Provided passage:
Cross-posted at ForumBlog.org – the World Economic Forum blog

My high school physics teacher used to tell me there’s no such think as a dumb question.  It’s a lesson I’ve carried with me through my professional career as a scientist.  But it’s a philosophy that might be just about to come back and bite me.

This year at Davos, a number of sessions are including formal “challengers” – people officially sanctioned to pose those dumb questions everyone else is thinking, but are too afraid to ask.  And guess what – I’m one of this years’ challengers.

I will be challenging some of the best and brightest minds in the business as they talk about the science agenda for 2011. Stating their case will be Francis Collins – Director of the National Institutes of Health and famed for his leadership of the Human Genome Project; Rolf Heuer – Director-General of the European Organization for Nuclear Research (CERN); Ray Johnson – Senior Vice President and CTO of Lockheed Martin; and Christopher Viebacher – CEO of Sanofi-Aventis.

These are people who know their stuff, and will undoubtedly present a compelling and inspiring case for science and technology that leaves few opportunities for probing questions.

As if that wasn’t enough, this is my community.  I’m one of them.  But by challenging them, I risk setting myself apart as a trouble-maker, a contrarian, or worse – a Luddite!

Yet the role of challenger is a vital one.  Because without sober reflection, it’s all too easy for experts to become disconnected from the broader context in which their work has relevance.  And more often than not, it’s those “dumb” questions – the ones no-one dares ask – that most effectively help re-ground the conversation in reality.

So despite some trepidation, I’m looking forward to being the middle man here, and challenging four very smart people to think critically about what their work means in a broader social, economic and political context.

Will I pull it off and still be able to show my face in public?  I hope so.  Because when it comes to science in particular, it is vital that we learn to more effectively integrate the awe-inspiring stuff in the lab into everyday stuff that changes lives.

And the first step to better integration is to ask the right questions – no matter how dumb they might seem.

Data supplied:
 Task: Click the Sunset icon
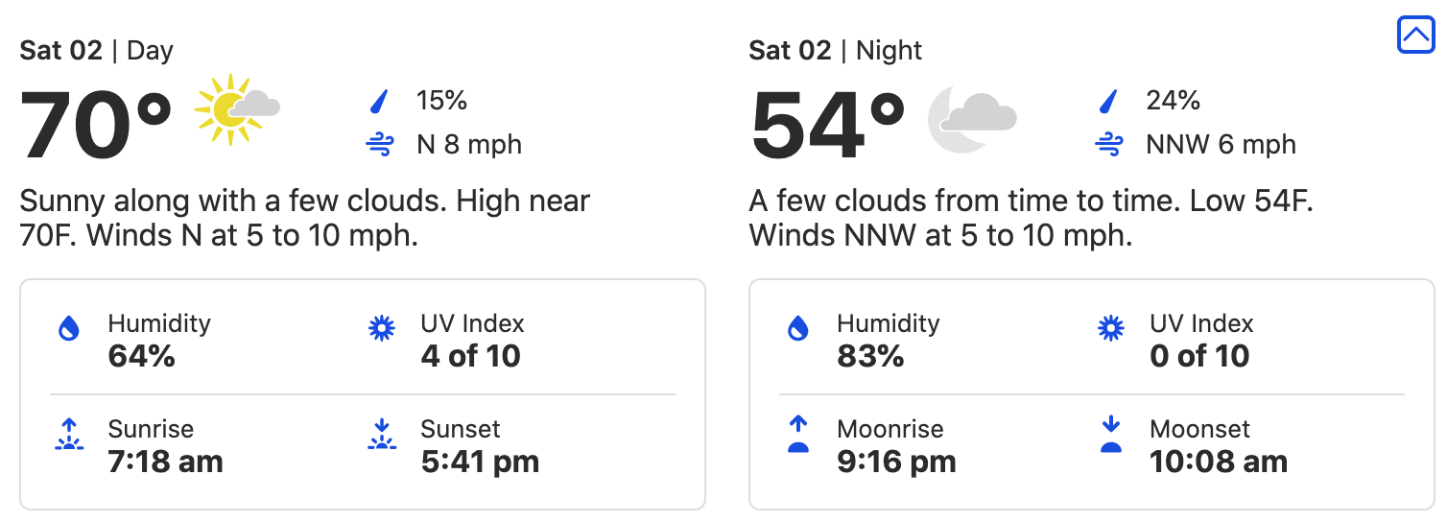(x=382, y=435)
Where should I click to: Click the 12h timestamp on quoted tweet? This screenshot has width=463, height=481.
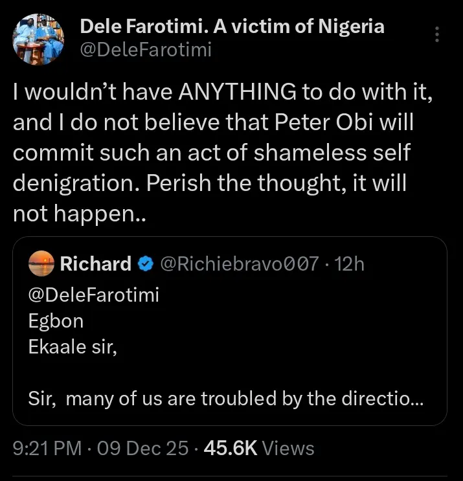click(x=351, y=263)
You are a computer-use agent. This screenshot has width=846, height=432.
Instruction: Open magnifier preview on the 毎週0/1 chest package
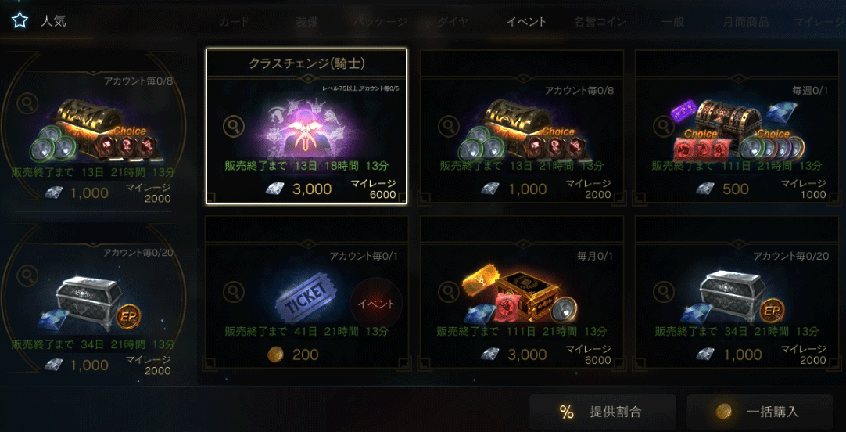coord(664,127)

Description of the task:
Update the Davos challenger post between "Yet the role" and "and political context.", inclusive, and give that stretch again with "trepidation" changed to "apprehension".

Written response:
Yet the role of challenger is a vital one.  Because without sober reflection, it’s all too easy for experts to become disconnected from the broader context in which their work has relevance.  And more often than not, it’s those “dumb” questions – the ones no-one dares ask – that most effectively help re-ground the conversation in reality.

So despite some apprehension, I’m looking forward to being the middle man here, and challenging four very smart people to think critically about what their work means in a broader social, economic and political context.